As your cloud environment is expanding, your application instances are scaling out, and their number is increasing on a daily basis. At some point, you’ll need to leverage some mechanism that will help you manage them all. One such solution is a load balancer, which not only balances network request load between virtual instances but also provides several more features.
What is load balancing?
Load balancing is a mechanism that automatically distributes traffic across multiple servers or virtual instances. Once in AWS, you can manage your own load balancers installed on EC2 instances, like F5 BIG-IP or open-source HAProxy, or you can use an AWS native service called Elastic Load Balancing (ELB).
In this article, I will cover the basics of Elastic Load Balancer. We will run through a comparison of different types of Elastic Load Balancers, then I will provide you with the essential glossary terms, and finally, we’ll investigate the pricing options. Let’s dive in!

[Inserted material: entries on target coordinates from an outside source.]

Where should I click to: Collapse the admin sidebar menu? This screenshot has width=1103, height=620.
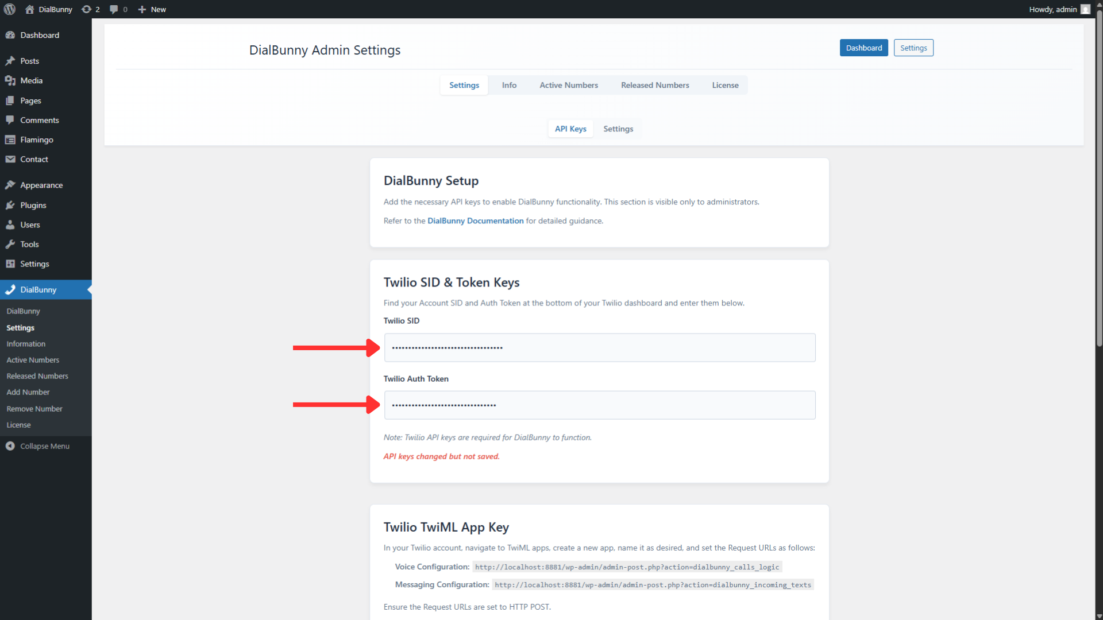pos(44,446)
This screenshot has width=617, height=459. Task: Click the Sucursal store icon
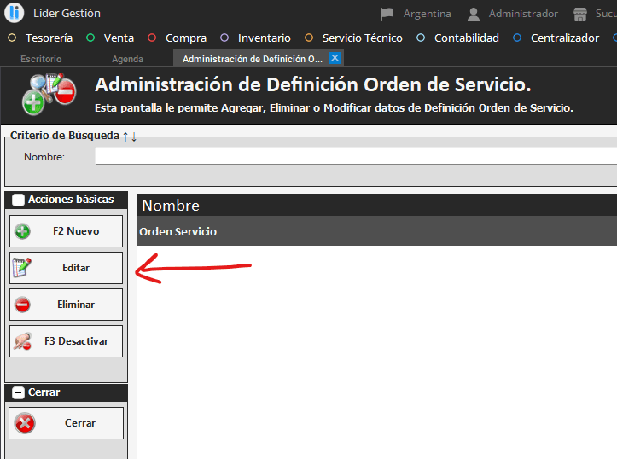click(580, 14)
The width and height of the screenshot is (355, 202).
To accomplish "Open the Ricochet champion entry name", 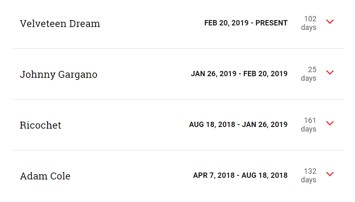I will (41, 125).
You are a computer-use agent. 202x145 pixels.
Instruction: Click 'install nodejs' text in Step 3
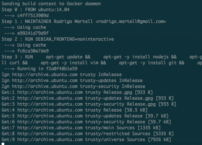150,57
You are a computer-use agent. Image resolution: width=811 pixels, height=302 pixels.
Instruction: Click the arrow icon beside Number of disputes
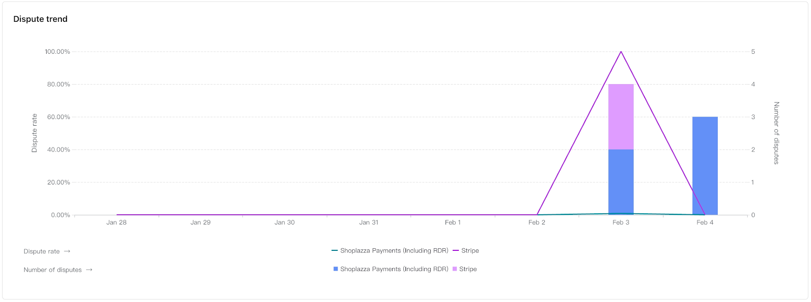click(x=89, y=270)
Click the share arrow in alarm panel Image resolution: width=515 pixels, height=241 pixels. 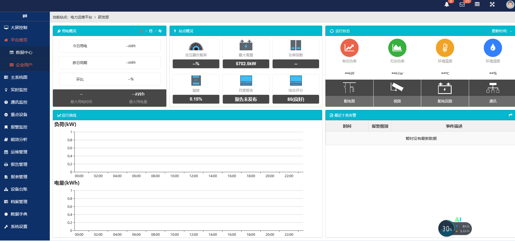(x=510, y=115)
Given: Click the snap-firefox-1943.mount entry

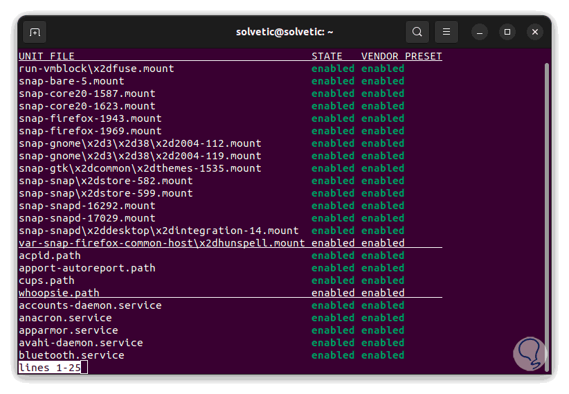Looking at the screenshot, I should tap(90, 118).
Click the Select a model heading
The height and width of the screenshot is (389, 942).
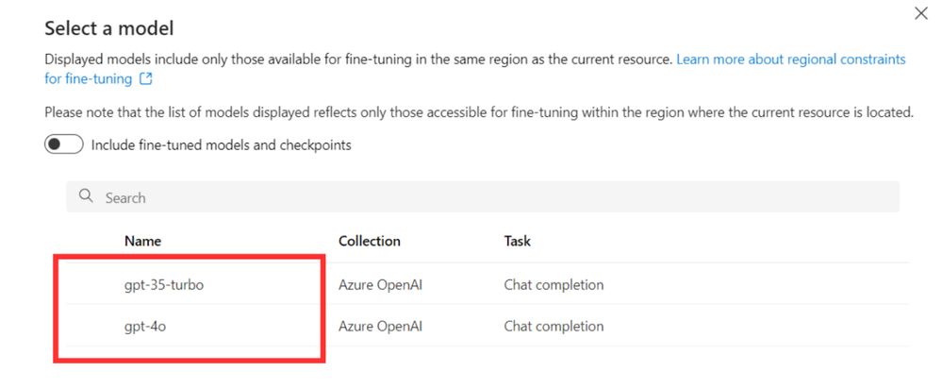tap(109, 27)
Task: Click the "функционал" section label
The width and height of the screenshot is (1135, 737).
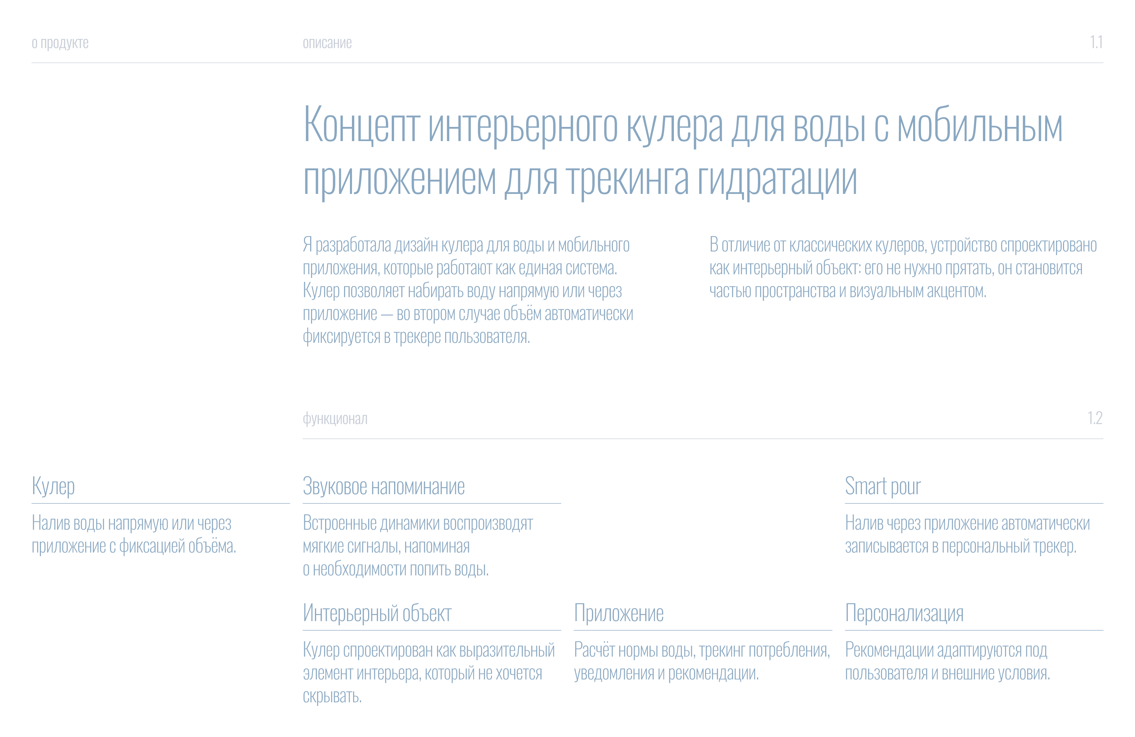Action: pyautogui.click(x=335, y=419)
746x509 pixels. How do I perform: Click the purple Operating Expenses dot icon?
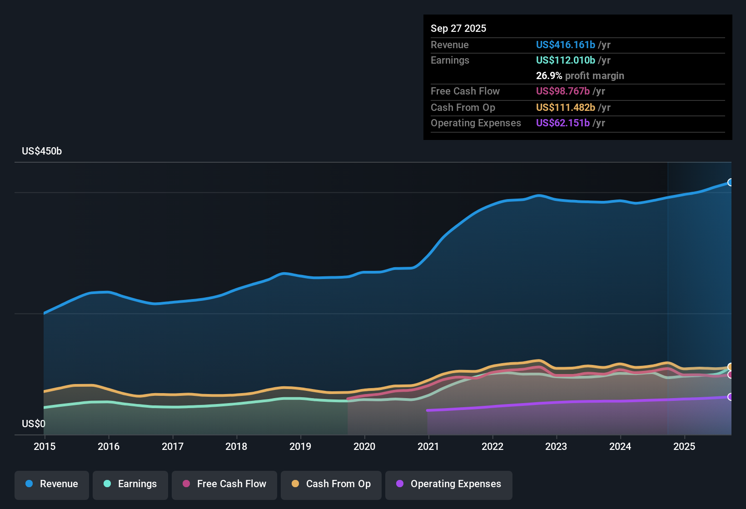coord(399,484)
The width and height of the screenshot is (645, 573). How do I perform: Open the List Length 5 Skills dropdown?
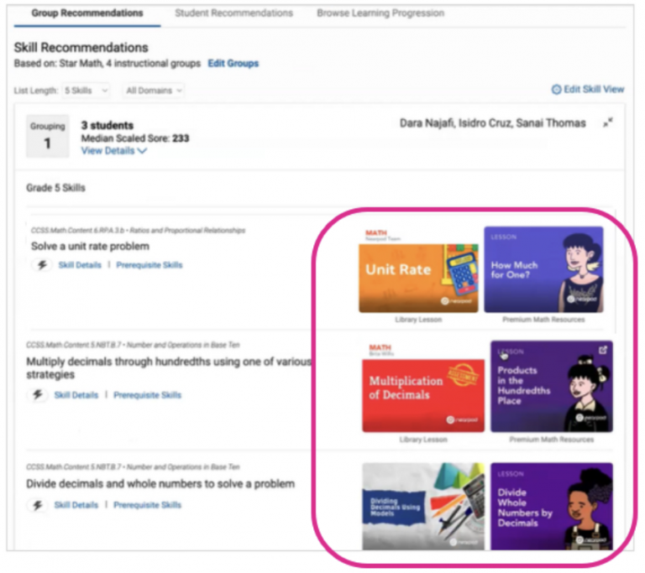click(86, 90)
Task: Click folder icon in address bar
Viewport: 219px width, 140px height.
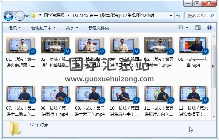Action: pyautogui.click(x=34, y=15)
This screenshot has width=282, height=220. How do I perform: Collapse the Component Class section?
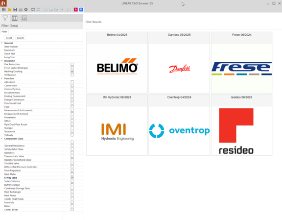[x=2, y=139]
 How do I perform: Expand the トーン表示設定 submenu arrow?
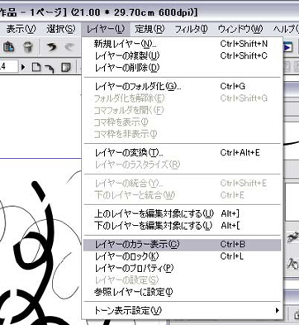point(277,310)
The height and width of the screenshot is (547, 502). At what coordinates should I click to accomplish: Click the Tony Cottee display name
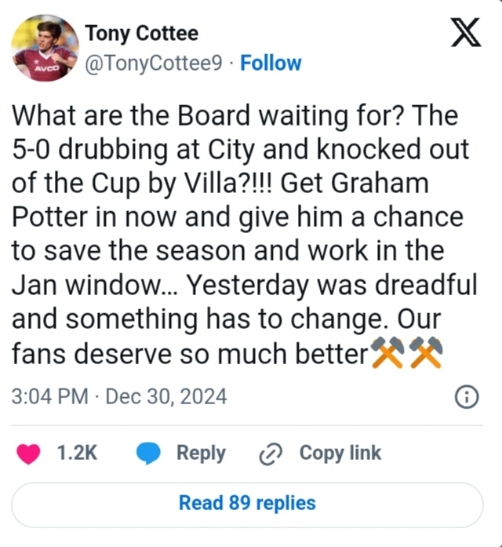click(141, 34)
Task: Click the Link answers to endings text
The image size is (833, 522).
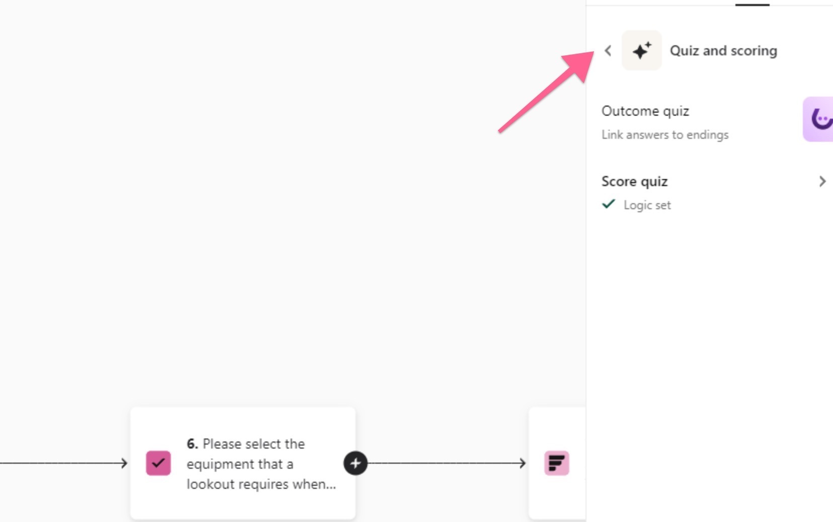Action: pyautogui.click(x=665, y=135)
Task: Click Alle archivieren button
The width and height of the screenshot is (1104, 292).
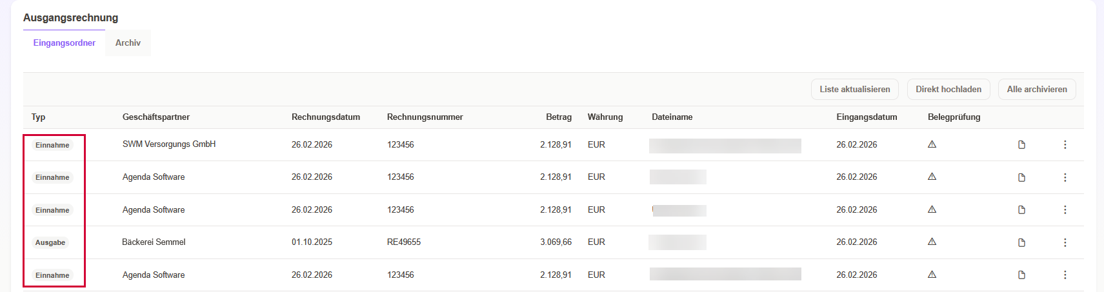Action: tap(1036, 90)
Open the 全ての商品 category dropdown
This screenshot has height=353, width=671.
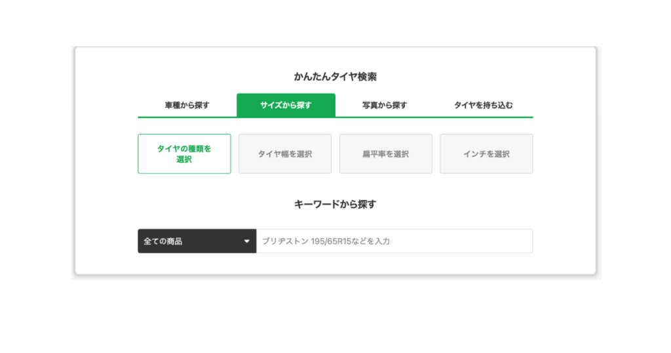(x=197, y=241)
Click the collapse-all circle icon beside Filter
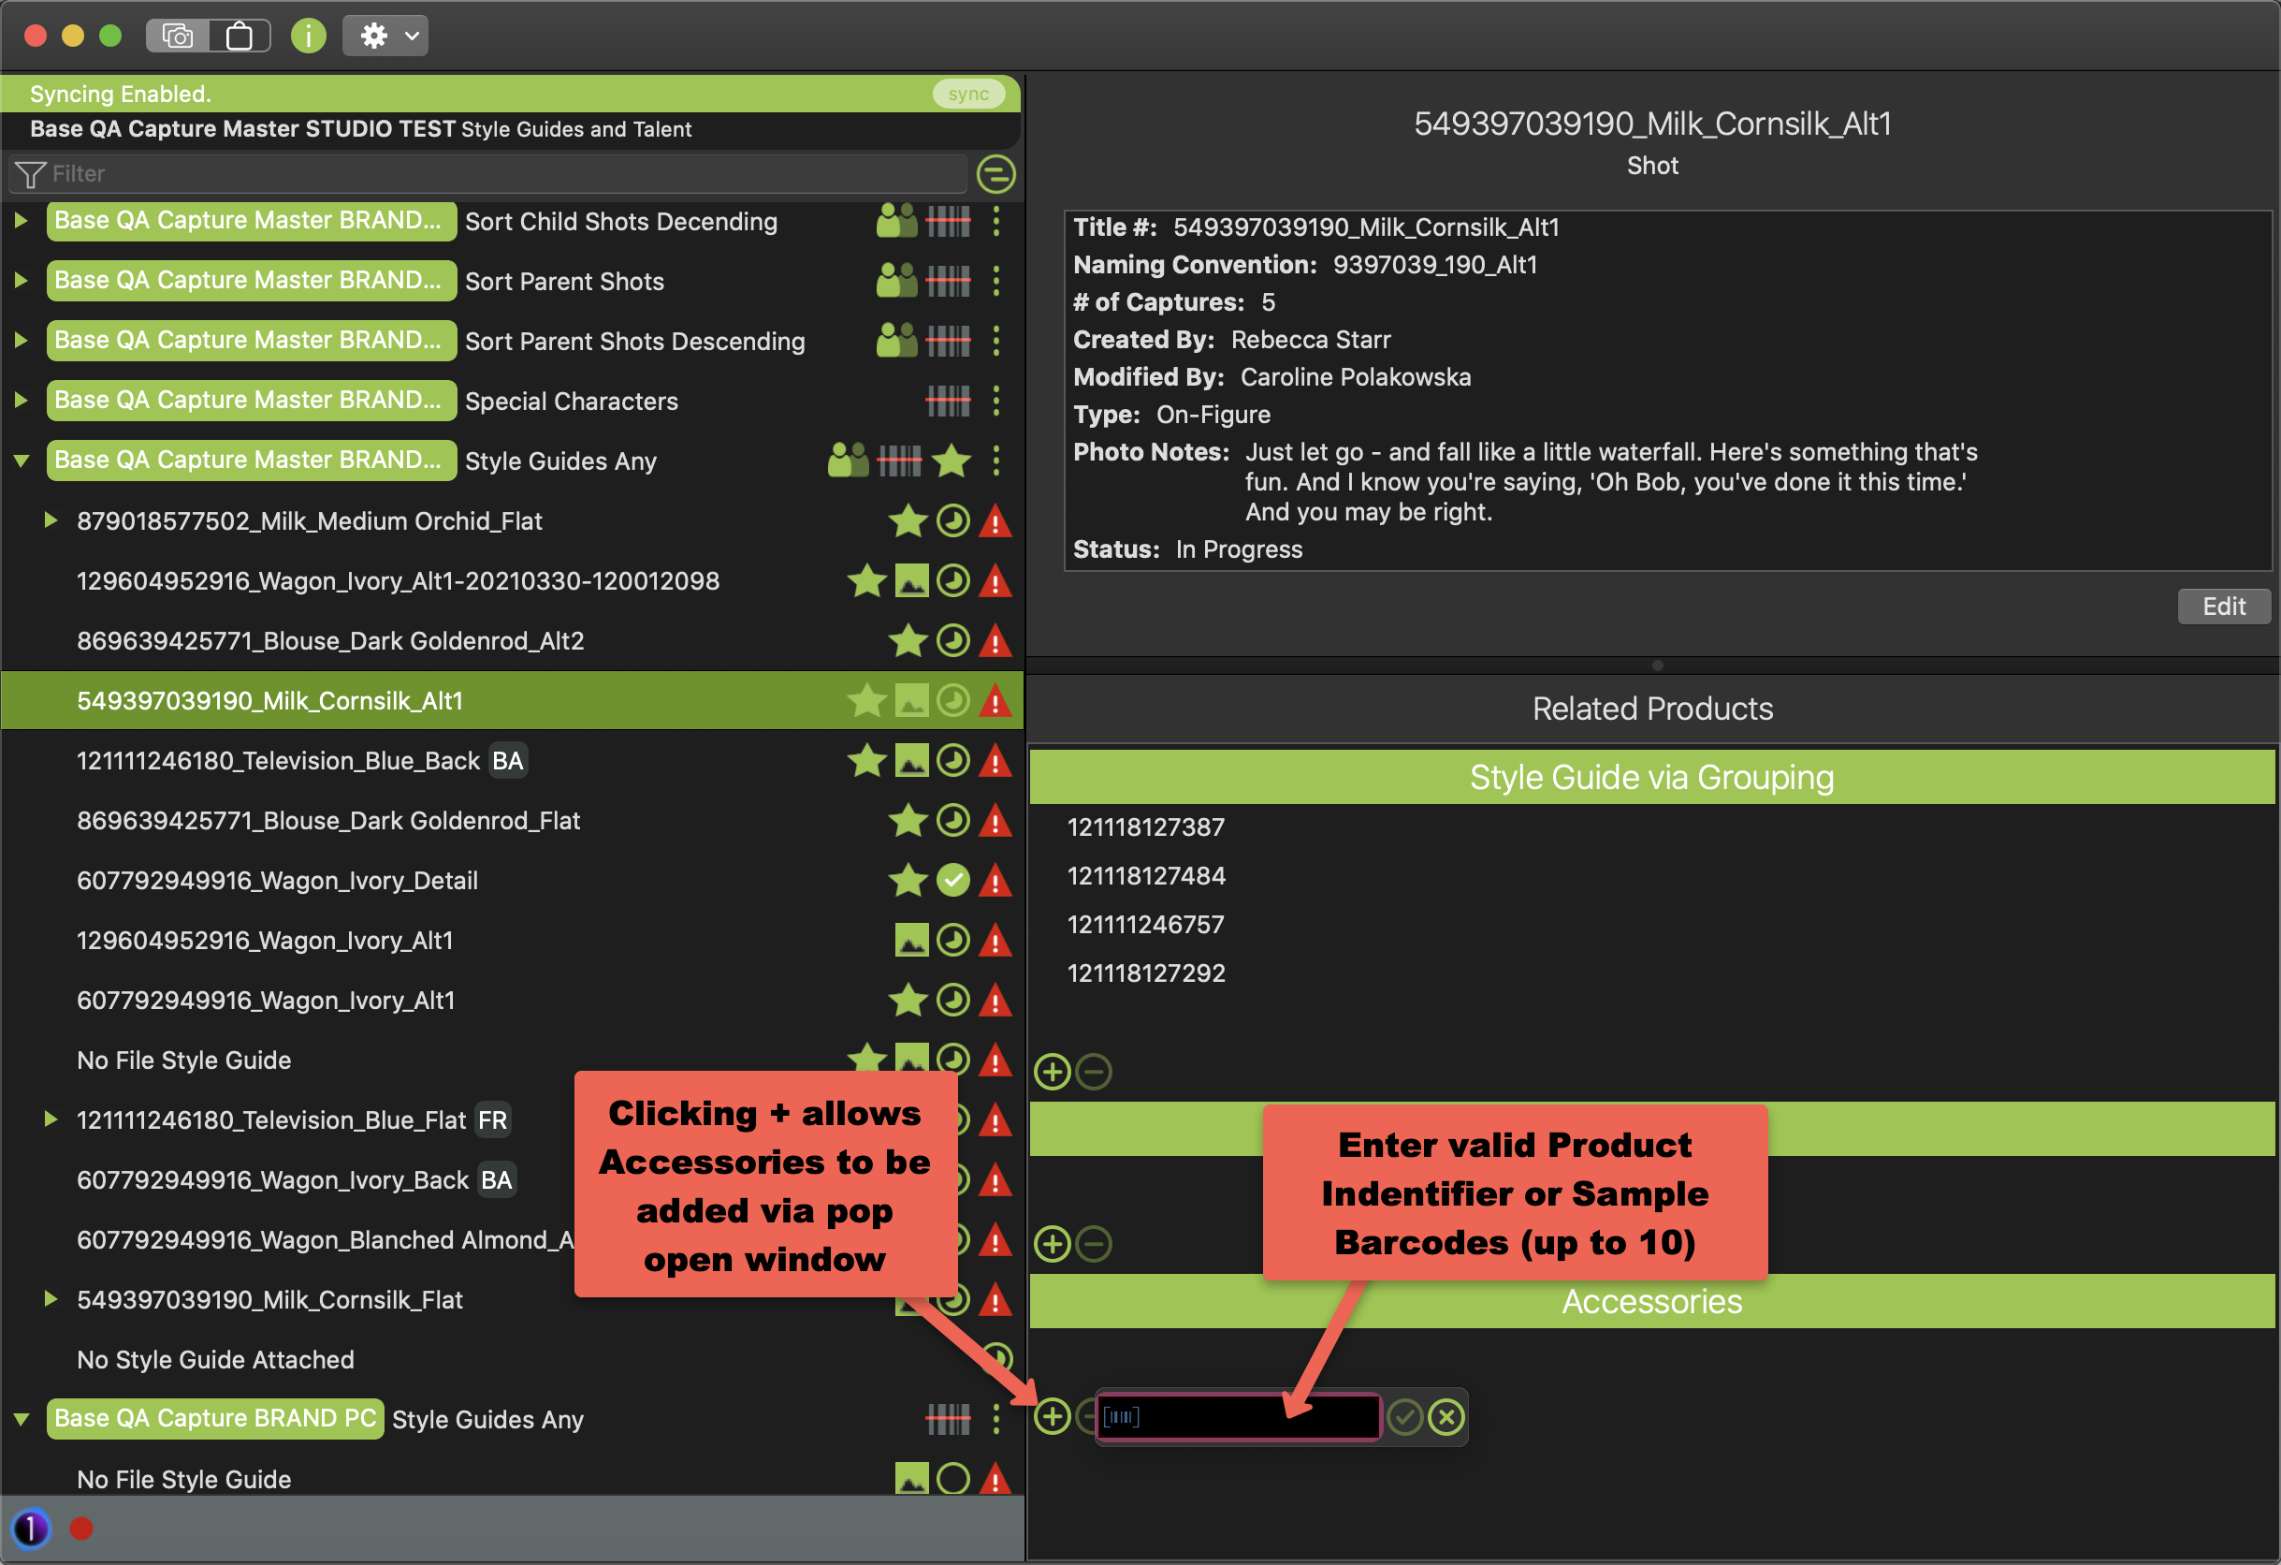Screen dimensions: 2281x1565 [995, 175]
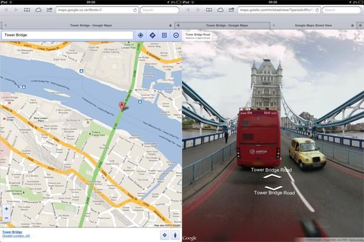364x242 pixels.
Task: Open iCloud tabs in the left Safari toolbar
Action: pos(39,10)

Getting Started with AWS Elastic Load Balancer (ELB)
Elastic Load Balancer is an AWS managed service providing highly available load balancers that automatically scale in and out and according to your demands. In general, the service helps you achieve high availability by distributing traffic between healthy instances in multiple availability zones.
Although the ELB service is highly-available within a single region, it is always recommended to use multiple availability zones to provide HA to your application. Additionally, to make achieving high availability easier, Elastic Load Balancers integrate with the Auto Scaling service, which allows scaling out EC2 instances behind load balancers, and automatically including new instances to the load balancer target-group.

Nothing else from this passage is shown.